Over at CNN, the network’s national security analyst, Peter Bergen, responded with fire and fury after the president delivered a limp speech Thursday defending his decision to abandon the U.S.’s established bases in Afghanistan.

Describing it as “the worst speech of Biden’s presidency,” Bergen fact-checked the president’s claim that leaving troops in Afghanistan would make it impossible for the U.S. to “meet the strategic competition with China and other nations.”

“The US military consists of 1.3 million active-duty personnel and yet it can’t leave 2,500 troops in Afghanistan? To use a trademark Biden expression: C’mon man!” he wrote in an op-ed.

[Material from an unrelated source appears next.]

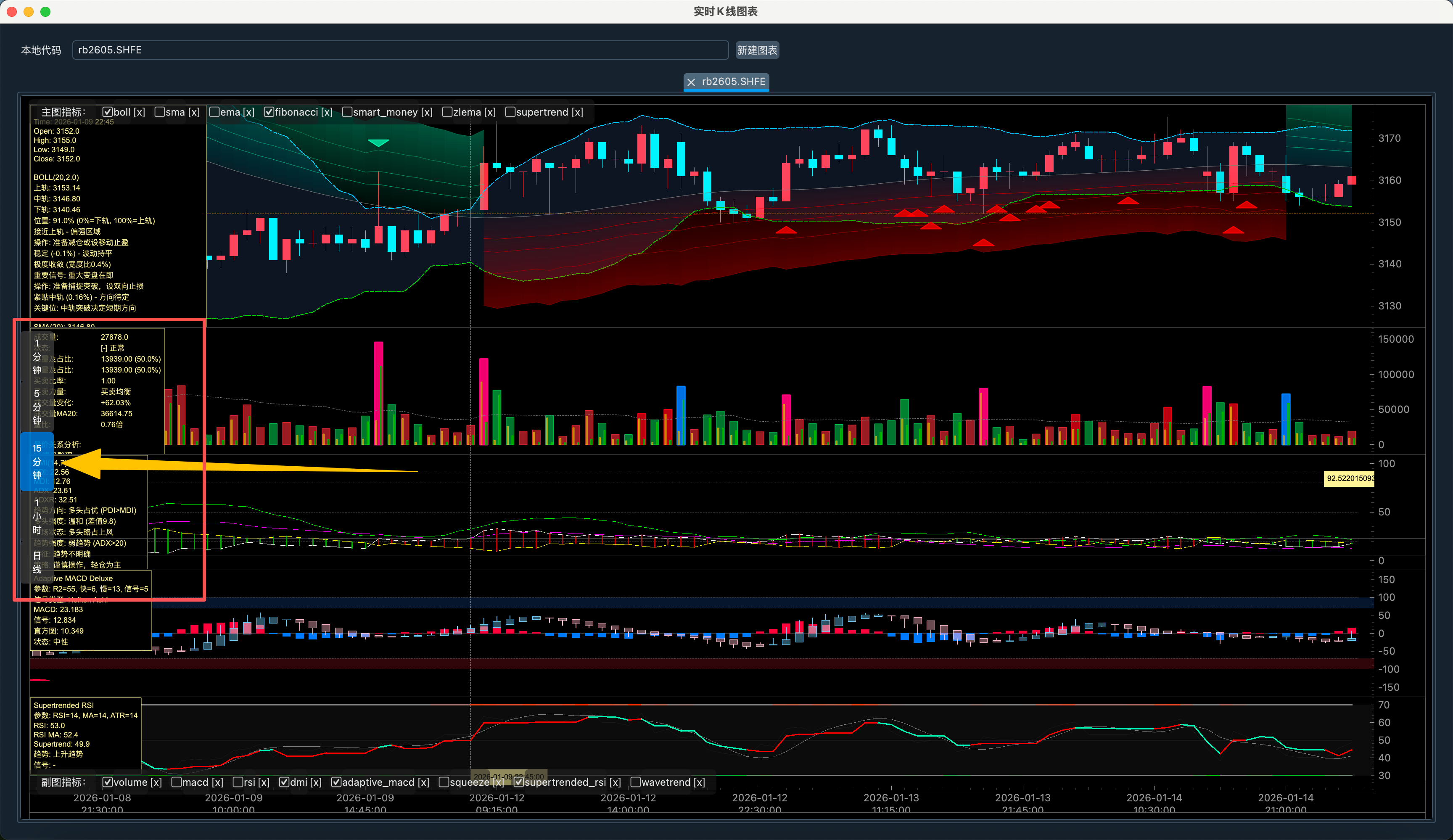Enable the wavetrend sub-indicator checkbox
This screenshot has height=840, width=1453.
coord(635,782)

He also slapped down the president’s excuse that the withdrawal is the product of an agreement that former President Donald Trump reached last year with the Taliban.

He noted that Trump’s agreement “was predicated on the Taliban breaking with al-Qaeda.” But they never did.

“It was also predicated on the Taliban engaging with the Afghan government in real peace negations. They haven’t,” according to Bergen.

Yet Biden decided to stick with the deal regardless.

“To use another trademark Biden expression, his Afghanistan speech was a bunch of malarkey,” Bergen concluded.

Over on Fox News, meanwhile, former Trump White House chief of staff Mark Meadows aimed his fury at White House press secretary Jen Psaki for having basically said that the mission in Afghanistan was a failure.

“In terms of plans for the end, for our men and women coming back, I don’t have anything to preview, we’re not going to have a ‘Mission Accomplished’ moment in this regard. It’s a 20-year war that has not been won militarily,” she’d said during a Thursday briefing.

“[W]e’re not having a moment of celebration. We’re having a moment where we feel is in our national security interests to bring our men and women serving home. And we feel it’s in our national security interests for Afghan forces to be in the lead,” she’d added.


(Video: KLAS-TV)

Meadows didn’t care for this.

“We need to be welcoming these men and women who are coming home from Afghanistan. We need to say ‘welcome home.’ Jen needs to walk that back,” he said during an appearance Thursday evening on Fox News’s “Hannity.”

He added that, with the sorts of decisions the administration has been making, the infamous “help wanted” signs being seen across the country need to be placed on the White House.

“When we look at what’s happening in the job market, the fact that you have more ‘help wanted’ signs out than perhaps is healthy for the economy, I can tell you where we need a ‘help wanted’ sign: at 1600 Pennsylvania Avenue,” he said.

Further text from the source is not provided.